(427c) Breaking the Rules: Open Shell Systems Break Strong Scaling Relations and Allow Discovery of Materials with Improved Multiple Property Targeting | AIChE

(427c) Breaking the Rules: Open Shell Systems Break Strong Scaling Relations and Allow Discovery of Materials with Improved Multiple Property Targeting

Authors 

Nandy, A. - Presenter, Massachusetts Institute of Technology
Computational high-throughput virtual screening (HTVS) with first-principles density functional theory (DFT) can play a valuable role in unearthing design rules for scalable, industrially viable synthetic analogues that preserve selectivity and activity observed only in enzymes.
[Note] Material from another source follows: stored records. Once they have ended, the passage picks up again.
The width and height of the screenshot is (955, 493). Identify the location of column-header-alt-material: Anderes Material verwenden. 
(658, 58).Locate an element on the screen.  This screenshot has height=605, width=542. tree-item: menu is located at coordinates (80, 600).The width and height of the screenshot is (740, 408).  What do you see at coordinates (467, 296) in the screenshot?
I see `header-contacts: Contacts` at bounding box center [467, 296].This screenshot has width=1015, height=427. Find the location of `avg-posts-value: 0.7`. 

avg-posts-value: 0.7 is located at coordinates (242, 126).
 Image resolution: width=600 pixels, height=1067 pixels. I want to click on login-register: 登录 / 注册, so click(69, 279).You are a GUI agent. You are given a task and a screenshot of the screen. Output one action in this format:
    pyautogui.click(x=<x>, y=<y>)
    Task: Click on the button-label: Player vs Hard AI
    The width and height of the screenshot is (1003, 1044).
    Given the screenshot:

A number of enzymes (e.g., methane monooxygenase) display activity for functionalization of inert C-H bonds, demonstrating their utility as potent, yet selective oxidants. Single-site catalysts represent the most promising synthetic analogues to these few-site enzymes, often enabling atom-economy, tunability, and selectivity not possible with bulk heterogeneous catalysts. Single-site catalysts with 3d transition-metals can access a range of spin- and oxidation-states. Designing the accessible spin and oxidation states is thus an important part of understanding their catalyst reaction energetics. We demonstrate our developments on HTVS for single-site light alkane oxidation catalyst energy landscapes, which quantify how spin- and oxidation-state distort the light-alkane oxidation energy landscape and complicate the process of catalyst screening. Through our expanded understanding of the open-shell alkane oxidation energy landscape, we uncover new hypotheses for puzzling experimental activity trends for open shell transition metal-oxo systems. Simultaneously, we decouple the impact of distortion from the impact of spin-state, demonstrating that metal distortion can drastically impact thermodynamics in open-shell species, while having little impact on their closed-shell equivalents, thus demonstrating the distinct behavior of open shell compounds relative to their closed shell counterparts. Lastly, we harness the scatter in the energy landscape of open-shell single-site catalysts, moving beyond linear free energy relationships (LFERs) to find catalysts that would not be uncovered by energetic descriptor-based screening. To do this, we employ independently trained models on different reaction energy steps, and use uncertainty-quantified active learning to develop robust models and screen large design spaces derived from experimental macrocycles.